Bret Walker SC, as Commissioner reporting to the SA Government on the Royal Commission into the MDB, referred to the ‘deserved distinction’ of passage of the Water Act as world-leading. He affirmed its operation primarily as an environmental law. He then directed hundreds of pages of scathing analysis to the systematic undermining of the Act’s implementation and administration. The cornerstone of the Commissioner’s report was his finding that the administrative starting point of the entire exercise – the making of the Basin Plan – was itself unlawful.

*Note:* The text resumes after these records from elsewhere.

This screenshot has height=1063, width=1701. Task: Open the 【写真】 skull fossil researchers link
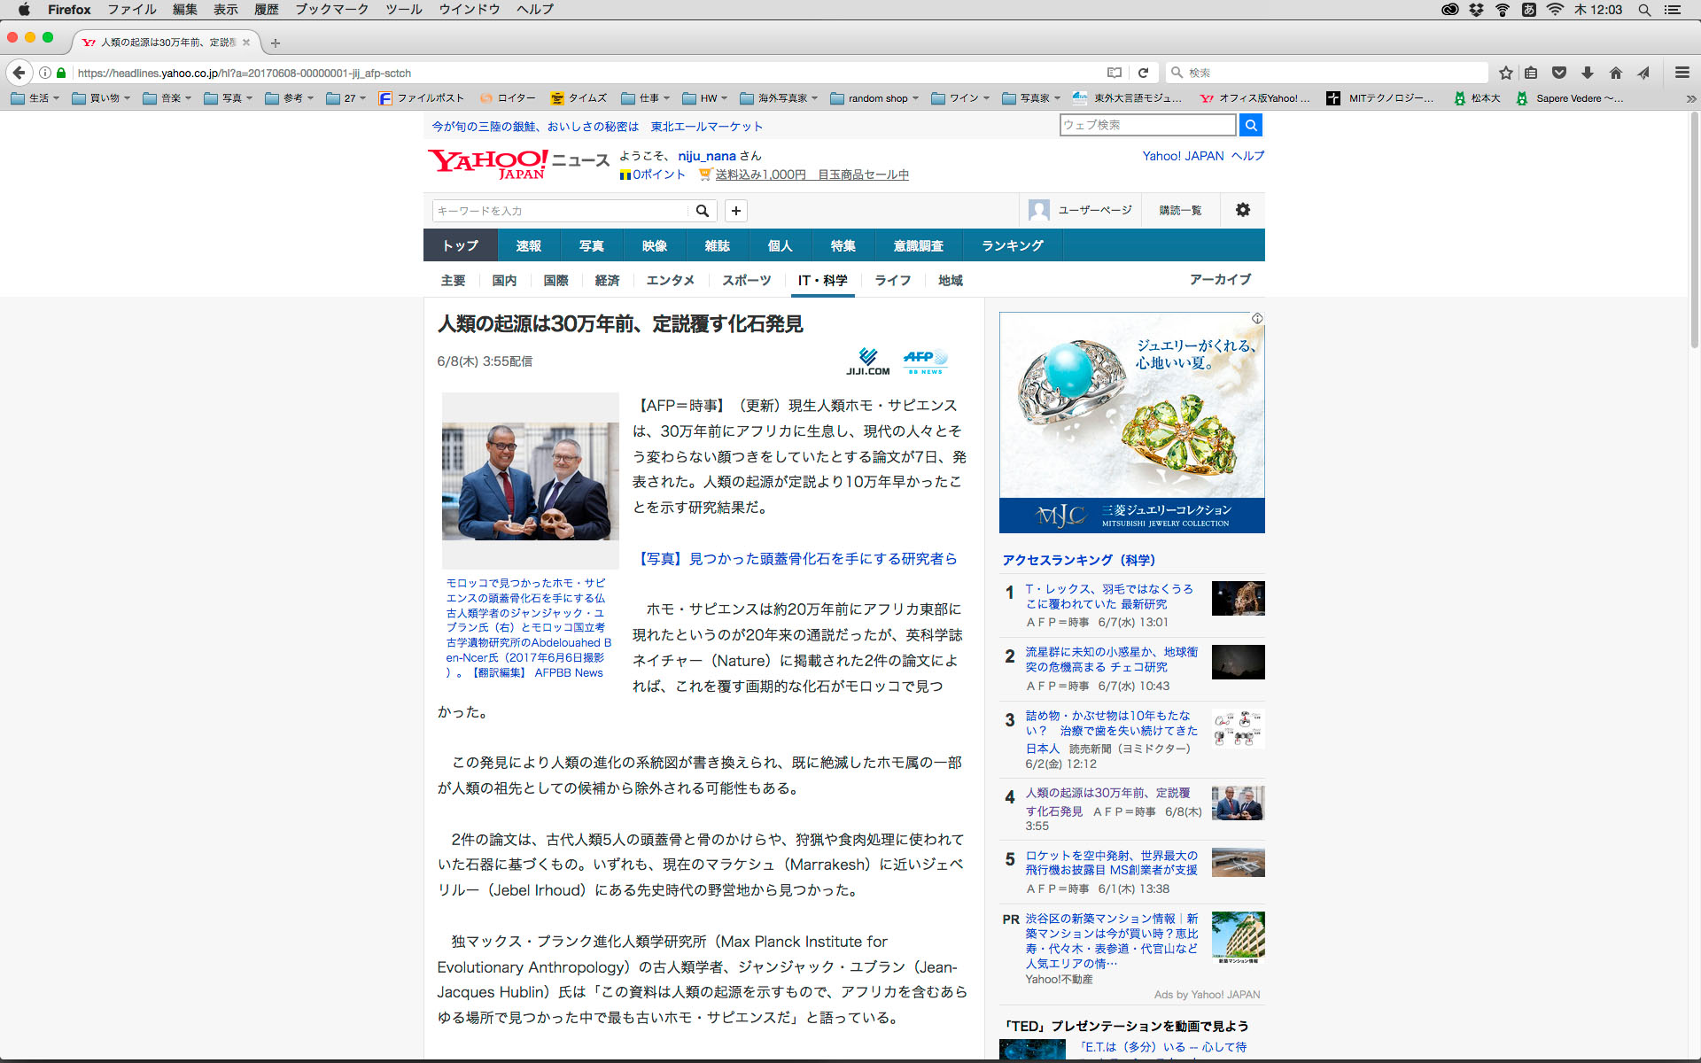point(797,559)
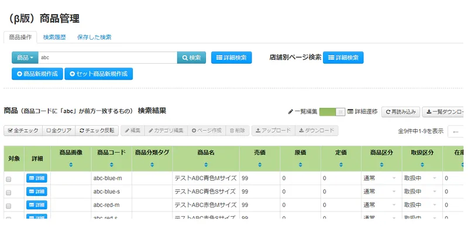Tick the checkbox for the abc-blue-m row
468x232 pixels.
click(9, 179)
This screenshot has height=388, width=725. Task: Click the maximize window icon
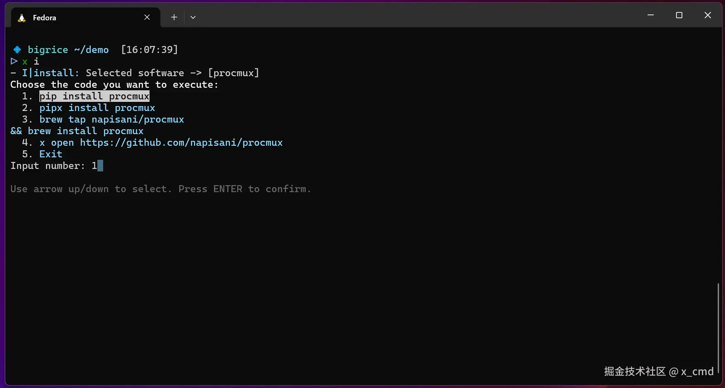coord(679,15)
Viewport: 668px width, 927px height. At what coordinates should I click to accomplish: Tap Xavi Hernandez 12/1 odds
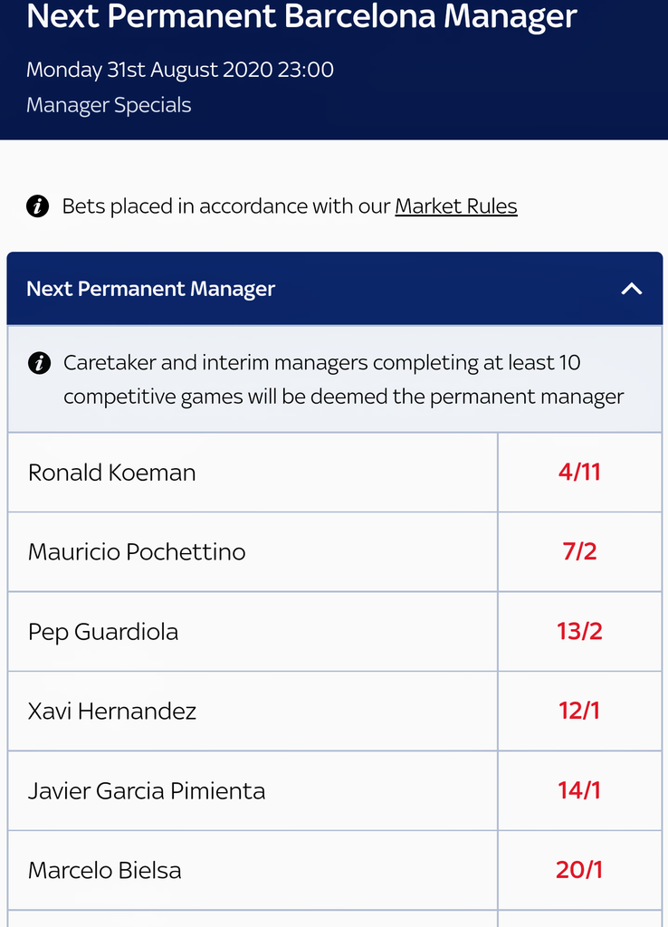tap(579, 711)
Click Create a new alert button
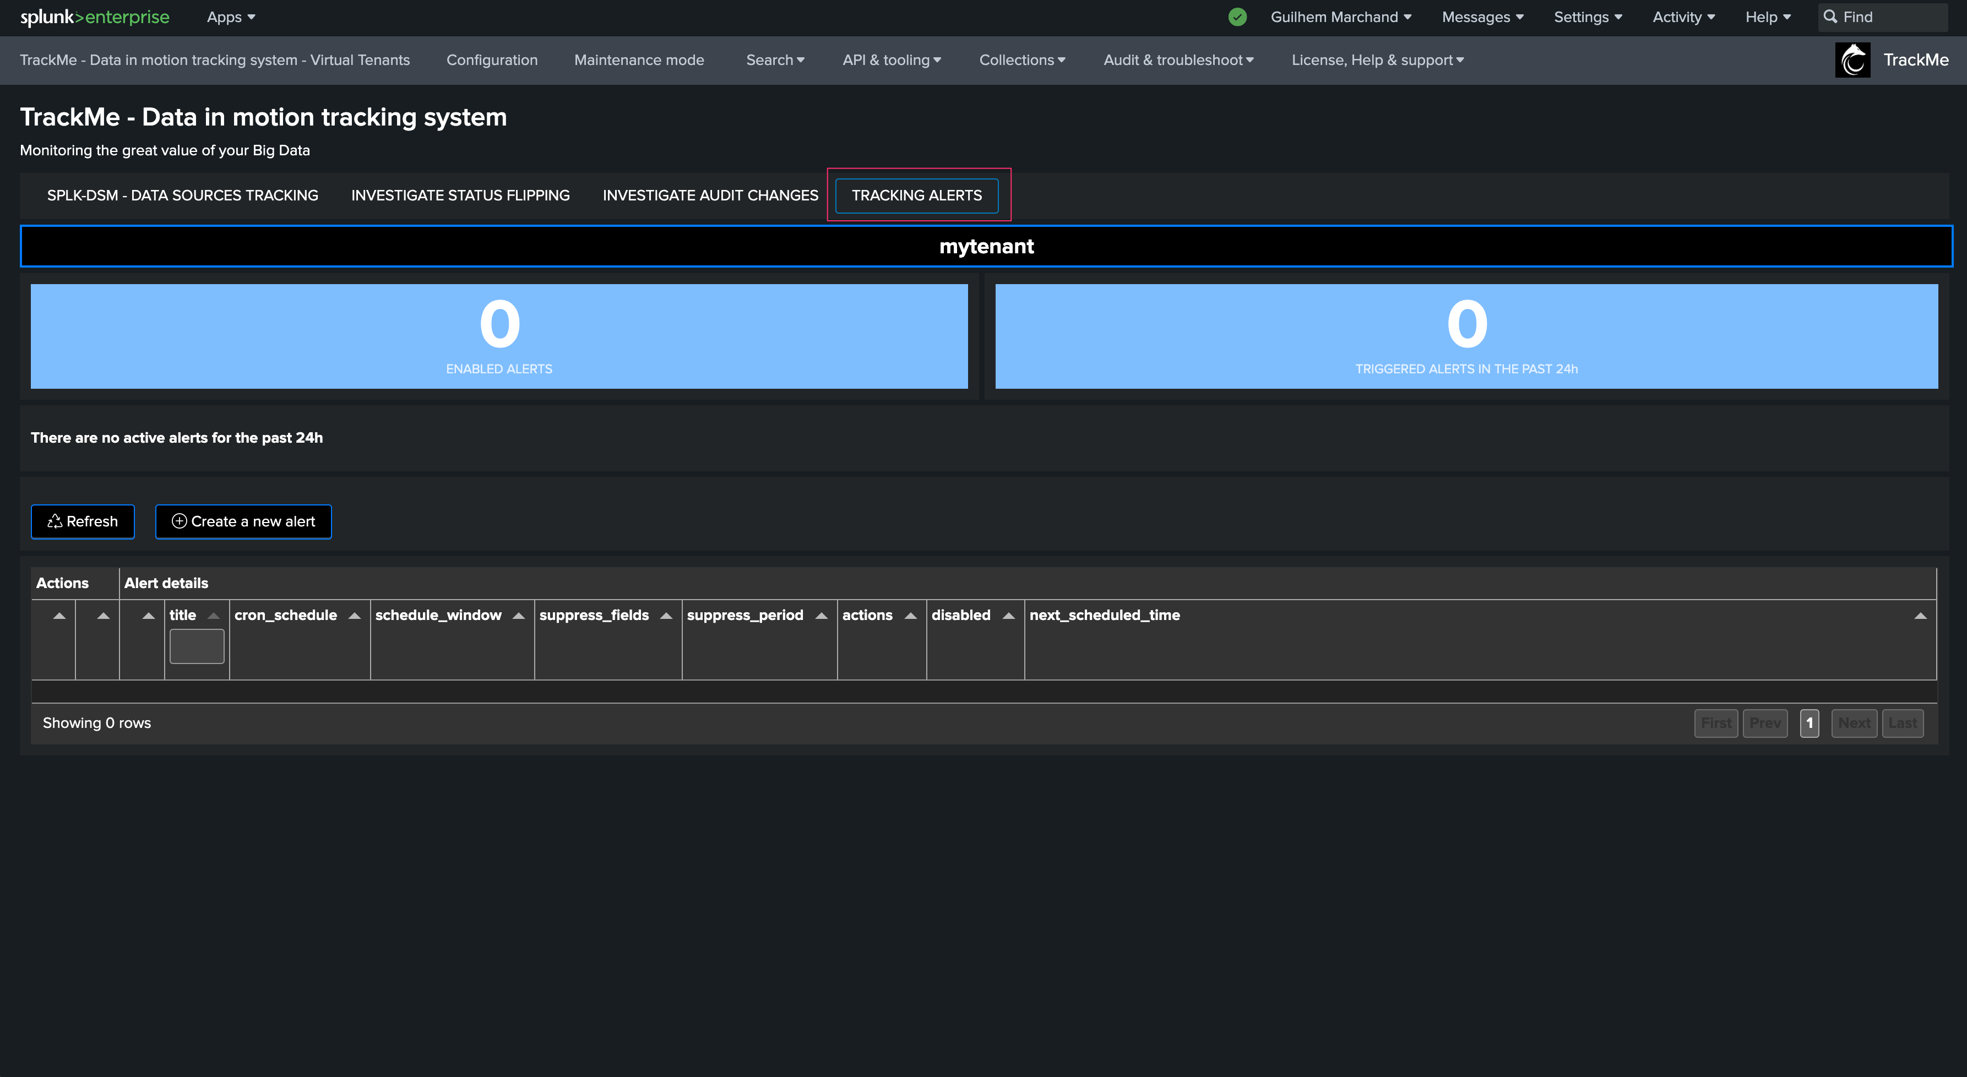This screenshot has width=1967, height=1077. pyautogui.click(x=243, y=521)
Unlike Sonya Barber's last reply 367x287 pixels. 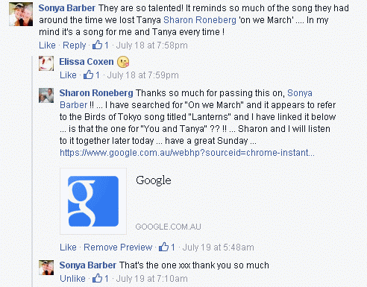[72, 279]
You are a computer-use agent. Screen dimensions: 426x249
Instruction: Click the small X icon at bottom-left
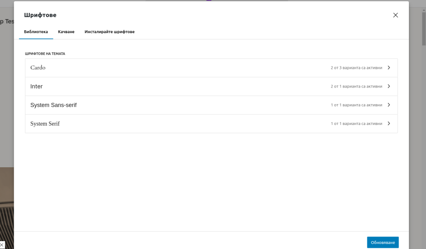click(2, 245)
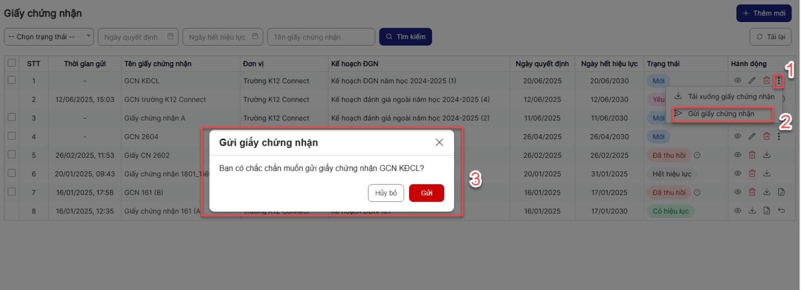Click the three-dot menu for GCN KĐCL row
This screenshot has height=290, width=801.
coord(778,81)
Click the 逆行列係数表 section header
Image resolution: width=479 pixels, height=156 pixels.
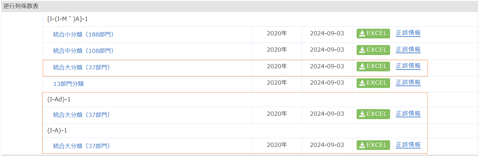pyautogui.click(x=21, y=6)
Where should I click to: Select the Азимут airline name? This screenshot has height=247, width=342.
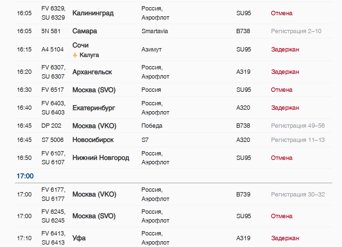tap(152, 49)
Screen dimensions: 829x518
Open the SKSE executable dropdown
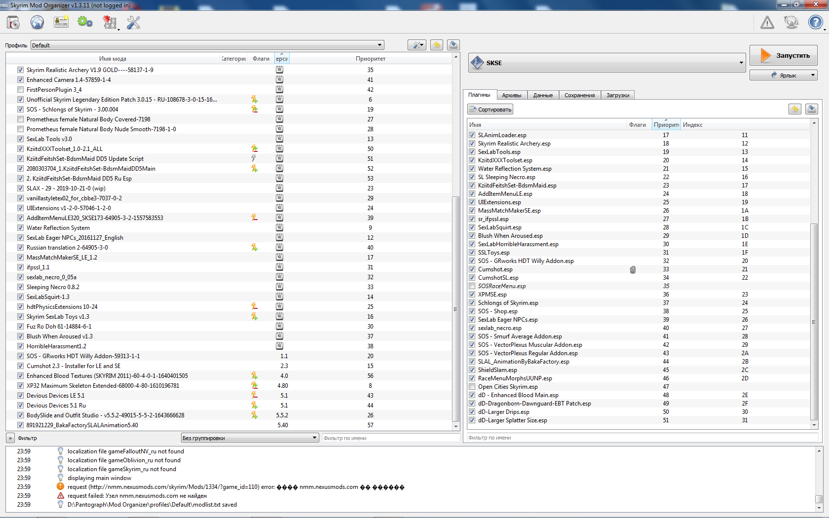(x=607, y=63)
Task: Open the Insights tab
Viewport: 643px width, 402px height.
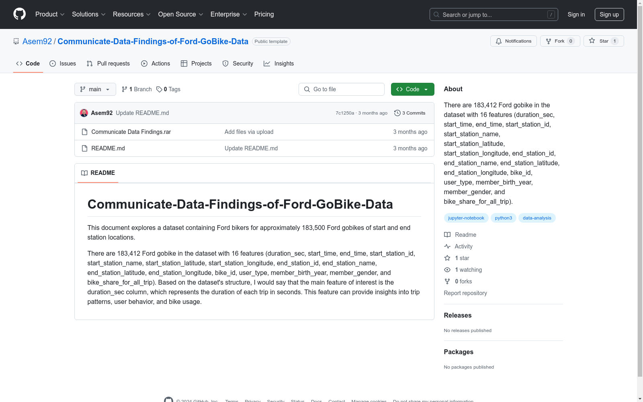Action: click(279, 64)
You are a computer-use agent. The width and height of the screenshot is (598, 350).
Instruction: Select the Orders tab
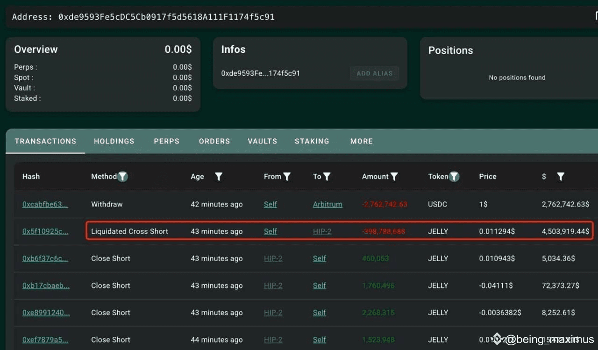point(214,141)
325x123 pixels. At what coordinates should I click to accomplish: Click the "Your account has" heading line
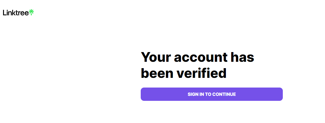coord(197,57)
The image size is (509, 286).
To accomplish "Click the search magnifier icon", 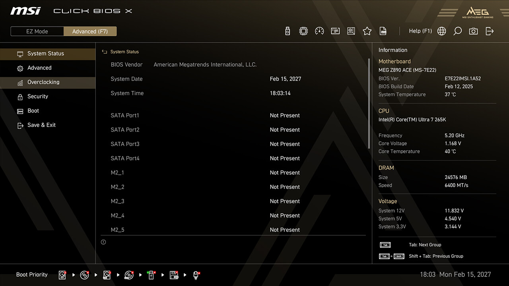I will coord(457,31).
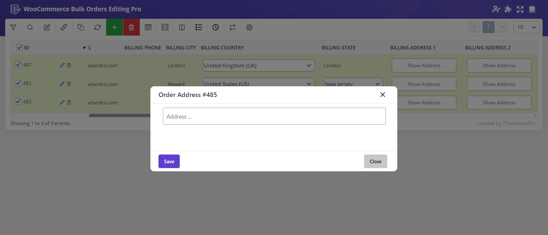Open the United Kingdom billing country dropdown
Image resolution: width=548 pixels, height=235 pixels.
click(x=259, y=66)
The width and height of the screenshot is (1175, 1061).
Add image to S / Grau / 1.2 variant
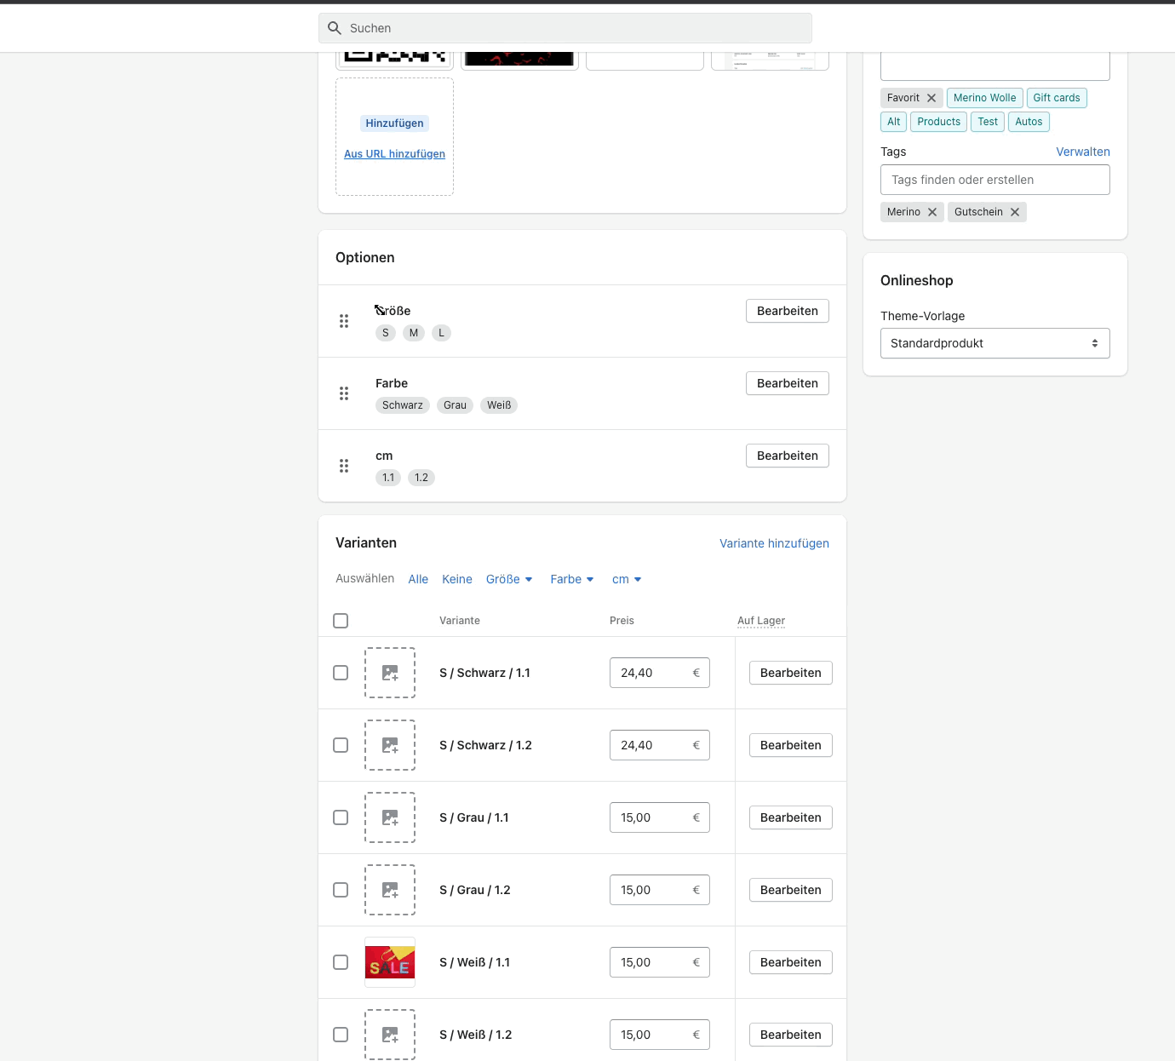point(390,890)
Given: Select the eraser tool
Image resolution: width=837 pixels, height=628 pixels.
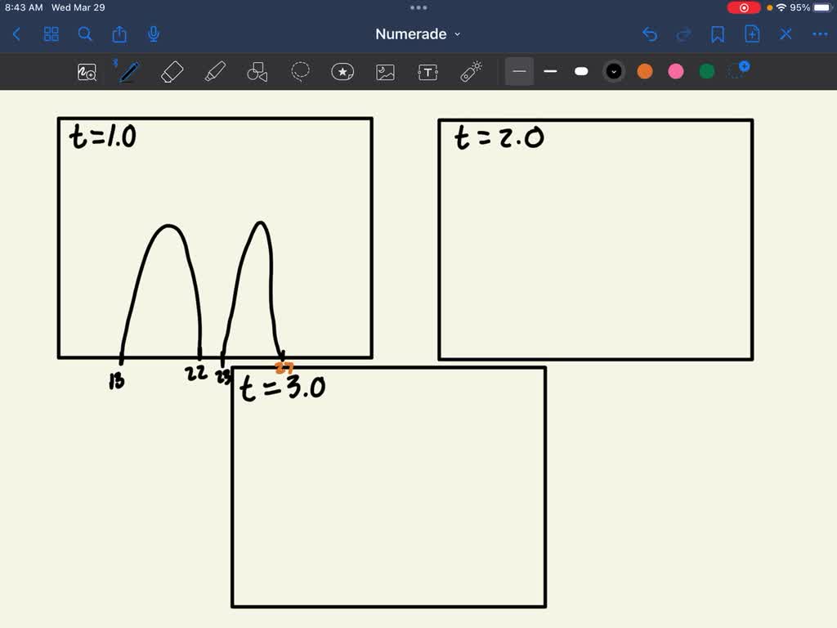Looking at the screenshot, I should [172, 72].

Victoria has increasingly adopted a broad duties-based approach to environmental management. The reformed Flora and Fauna Guarantee Act, notionally Victoria’s main biodiversity law, now includes a requirement on all government agencies to give ‘proper consideration’ to biodiversity conservation values and objectives in performance of functions and exercise of powers.
The ‘proper consideration’ test is derived from human rights legislation. It could be said to be the flip-side of a right to a safe and healthy environment, so far as biodiversity conservation is concerned. Admirable on paper, observance of the duty across government is at best uncertain. As far as we can tell, this duty remains idle and unenforced across government.
Since 2020 under reformed pollution and waste laws, a ‘general environmental duty’ to minimize risk of harm to the environment and human health from pollution and waste applies in Victoria. That duty applies very broadly: to any person engaged in activities where those risks arise. It is intended to drive changes in norms and behaviors across industries. Continuing pervasive levels of pollution and waste risk, such as in diffuse source risks like plastics or pesticides, pose problems of reticence, uncertainty or sheer ignorance in implementation of this legal norm.
The right to a safe and healthy environment could be valuable thread through environmental administration, supplementing or guiding existing duties. But its effectiveness depends heavily on practical questions around enforcement, administration and institutions.
Such environmental rights might be said to be the visible tip of the iceberg, implementation and practical effects being the iceberg itself. What we don’t want is a situation where the law is all tip and no iceberg.